Sales of Wegovy, the weight-loss jab, have beaten expectations, triggering a rally in shares of Novo Nordisk, the Danish drugs company behind the obesity treatment.
Wegovy sales rose to 17.3 billion Danish krone (£1.96 billion) in the third quarter, compared with 9.6 billion krone a year earlier and ahead of analysts’ forecasts. Revenue from the company’s diabetes drug Ozempic increased 26 per cent year-on-year at constant exchange rates to 29.8 billion krone.
Novo Nordisk has been grappling with demand outstripping supply since the launch of Wegovy in 2021 as well as political pressure in Washington to cut prices. Those pressures, the costs of increasing production and competition from Eli Lilly, the world’s biggest pharmaceuticals company, led shares in Novo Nordisk to retreat from record highs that made it Europe’s most valuable public company last year.

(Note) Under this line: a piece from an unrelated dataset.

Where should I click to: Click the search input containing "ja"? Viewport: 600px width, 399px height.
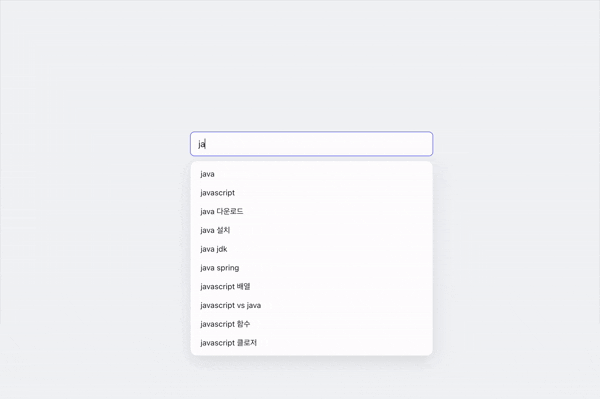pyautogui.click(x=311, y=144)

Eli Lilly disappointed Wall Street expectations last week when it announced third-quarter results, citing higher manufacturing costs and a fluctuation in wholesaler levels for Zepbound, its rival anti-obesity treatment, prompting a sell-off in its shares in New York.
With Wegovy sales beating expectations and Novo Nordisk narrowing its annual forecasts, its shares rose about 9 per cent in Copenhagen, before falling back to close up 4 krone, or 0.6 per cent, at 749½ krone.
Novo Nordisk and Eli Lilly are leading the booming weight-loss market, which some analysts have estimated could be worth up to about $150 billion by the start of the next decade. The breakthrough, after years of setbacks because of side-effects and disappointing weight-loss levels, has come through so-called GLP-1 therapies, or glucagon-like peptide-1 receptor agonists, that target receptors in the gastrointestinal tract to make patients feel less hungry.
Lars Fruergaard Jorgensen, Novo’s chief executive, said: “We are pleased with the performance in the first nine months of 2024. The sales growth is driven by increasing demand for our GLP-1-based diabetes and obesity treatments, and we are serving more patients than ever before.”
Jorgensen, who faced a grilling by the American Senate in September over high prices, said there continued to be more patients than both Novo Nordisk and Eli Lilly can supply, despite his company tripling Wegovy production over the last three years. It expects to continue to increase production at a similar rate.
In February, Novo Nordisk agreed to buy three factories for $11 billion from Catalent, the American contract drug manufacturer. Jorgensen confirmed that the deal was expected to complete this year. He said curbs on Wegovy prescriptions would be lifted in America and attributed a slowdown in prescriptions to lower starter doses being supplied into the market.
The high demand has meant that pharmacies have issued compounded copies of the branded drugs, which has concerned pharma bosses. Novo Nordisk said it was aware of ten deaths and 100 hospital admissions as a result.
As well as a focus on boosting supplies and expanding internationally, including in the UK where Wegovy was introduced in September last year via a “controlled and limited” launch, Novo Nordisk is developing next-generation products as other pharmaceutical companies, including AstraZeneca, seek to catch up.
Data from a late-stage, phase III trial of CagriSema, a two-drug combination injectable treatment, is expected by the end of this year. The side-effects in trials so far are similar to the company’s existing GLP-1 drugs and CagriSema is expected to deliver an improved weight loss of up to 25 per cent, compared with 15 per cent for Wegovy.
Analysts at Quilter Cheviot said Novo Nordisk’s sales success in the third quarter was “largely driven by performance outside the US where it has now been launched in more than 15 countries, and it benefited from stocking ahead of launch in a number of markets”.
Novo Nordisk expects sales growth of between 23 per cent and 27 per cent this year, compared with an earlier range of 22 per cent to 28 per cent.